Cell biologist Eda Yildirim in her lab, where researchers are taking aim at little understood genetic mechanisms. Photo by Karl Leif Bates.
Eda Yildirim, a new faculty member in the medical school’s department of cell biology, is among a growing movement of Duke scientists trying to understand how genes are silenced or activated in both health and disease.
DNA still gets the most press, but what Yildirim finds more interesting is the RNA molecules that interact with DNA in myriad ways to control its operations.
Through the carefully calibrated actions of many kinds of RNA, the genome can be dynamic enough to respond quickly to infections or other changes in the body’s environment, yet most of the time it just stays quiet and remains reliable enough to still function after being copied over and over.
As a tool to understand one part of RNA’s regulation of genes, Yildirim’s lab is focused on the process that silences one of the two X chromosomes found in a female mammal. Female offspring get one X from each parent, but if the genes on both chromosomes were active, all sorts of things could go wrong. So the developing embryo turns off one of the Xs in each cell.
Yildirim says a long, noncoding RNA molecule called Xist (X-inactive specific transcript -- pronounced “exist”) is the key to this process.
It’s well-known that Xist is crucial to initiate silencing on one X chromosome, but her lab is trying to figure out how Xist maintains the silence of the inactive X chromosome and how this process is essential during mammalian development.
Yildirim thinks there’s an important link between Xist and cancer because some cancer cells are seen to lack the inactivated clump of X chromosome that Xist creates, which is known as the Barr body in human cells.
“The question was, is Xist loss or change in the amount of active X-chromosome a cause or a consequence of cancer?” Yildirim asks.
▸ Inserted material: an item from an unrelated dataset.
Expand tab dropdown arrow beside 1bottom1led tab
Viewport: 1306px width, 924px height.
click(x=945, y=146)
Two years ago in a Cell paper, work she did at Jeannie Lee’s laboratory at Harvard showed that functioning Xist is a cancer suppressor in mice, which suggested that losing it could be a cancer precursor. When she deleted Xist from the blood cells of mouse embryos, female pups went on to develop various blood cancers, including leukemia.
As fascinating as this new idea is for cancer, Yildirim really views Xist as a tool to understanding even broader questions. She wants to know how processes governed by these long, noncoding RNAs affect genome function. She is particularly interested in understanding how genes specific to some types of cells are turned on or off and how non-coding RNAs participate in establishing states of gene activity that can be inherited across generations -- a field now known as epigenetics.
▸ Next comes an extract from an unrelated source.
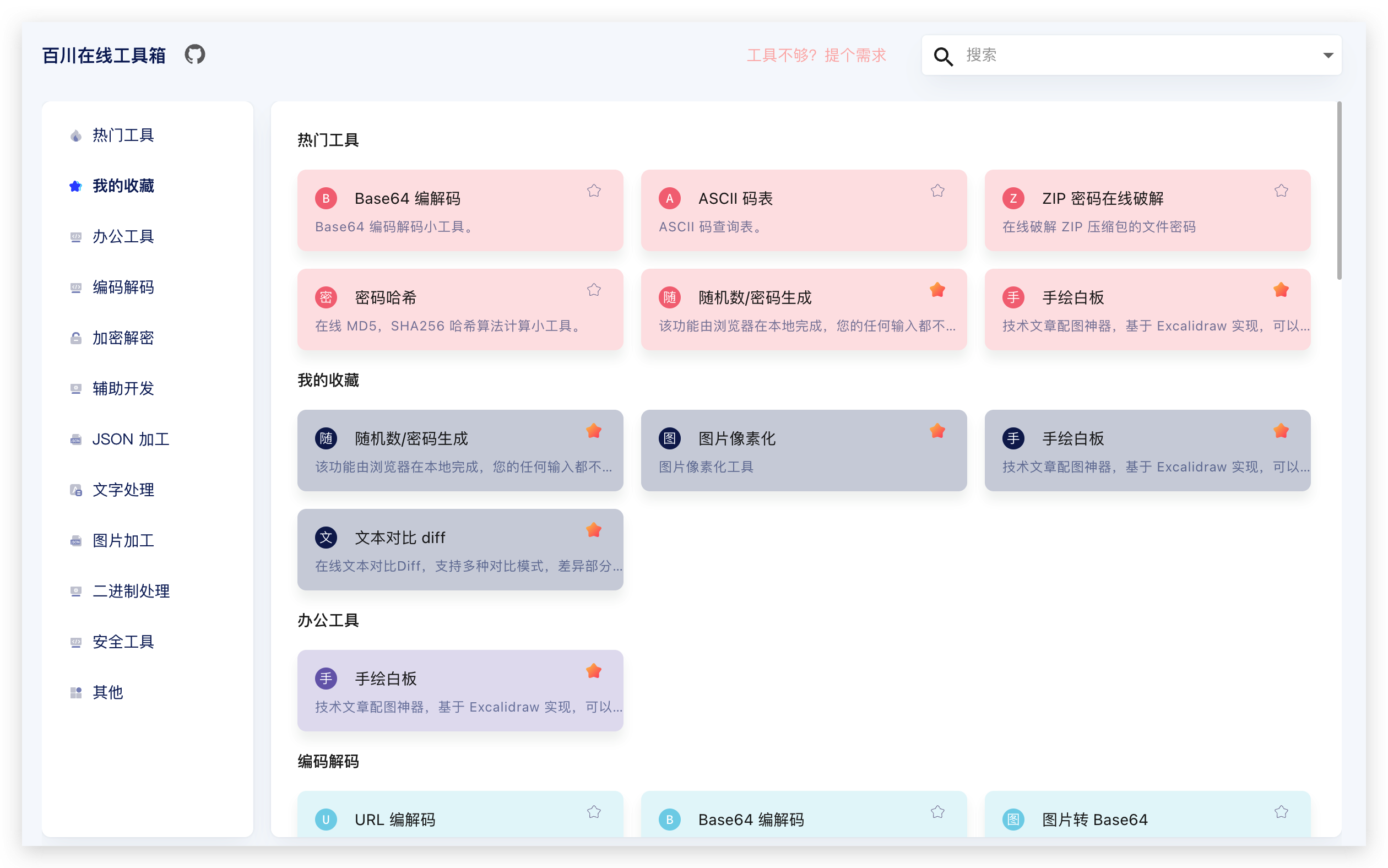Click the A badge on ASCII 码表 card

pyautogui.click(x=669, y=198)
Yildirim hopes to learn how misregulations in these systems drive cancer in cells. She’s also studying how nuclear structure affects gene activity and the organization of the genome.
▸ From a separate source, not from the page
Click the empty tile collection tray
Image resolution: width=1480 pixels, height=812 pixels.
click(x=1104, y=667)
Duke is a great fit for her, she says more than once. “You work so hard to come to this level and finding the right home where you can get inspired, cultivate ideas and grow is the key.” She’s settling in, though her office in the Nanaline Duke building is still notably bare after almost a year. Since her arrival to Duke she was awarded with the prestigious Whitehead Scholar award and a Leukemia Research Foundation grant.
“Putting the right people together is essential to having a productive team that can work well together,” says Yildirim, who has a lab technician, an associate in research and a postdoc. She still spends several hours a day at the bench herself as well.
Her path to Duke started with an inspirational high school biology teacher in Turkey and before that with educated parents who are economists. “I was really intrigued with genetic engineering when I was in high school,” she said.
After finishing her undergraduate degree in Biology at Middle East Technical University in Ankara, Yildirim received a Turkish government fellowship to study for a Ph.D. at UCLA. There, at the Lutz Birnbaumer lab, she worked on understanding how calcium channels found on the endoplasmic reticulum regulate calcium levels within the cell.
“I was looking for areas to apply the genetic tools I had learned and ask questions on epigenetic regulation of gene expression.” When her UCLA mentor moved to the National Institute of Environmental Health Sciences in Research Triangle Park, she came with him. Then she did a post-doc at Harvard.
“Working with others is one of the things that attracted me to Duke,” she said. “It was the perfect fit.”
She loves working with graduate students and undergrads, like 3rd year pre-med biomedical engineering major Kevin Murgas, who was recently working on his pipette technique with Yildirim literally at his elbow, as well as international summer interns. “It’s nice to be able to pass on your knowledge, “she says.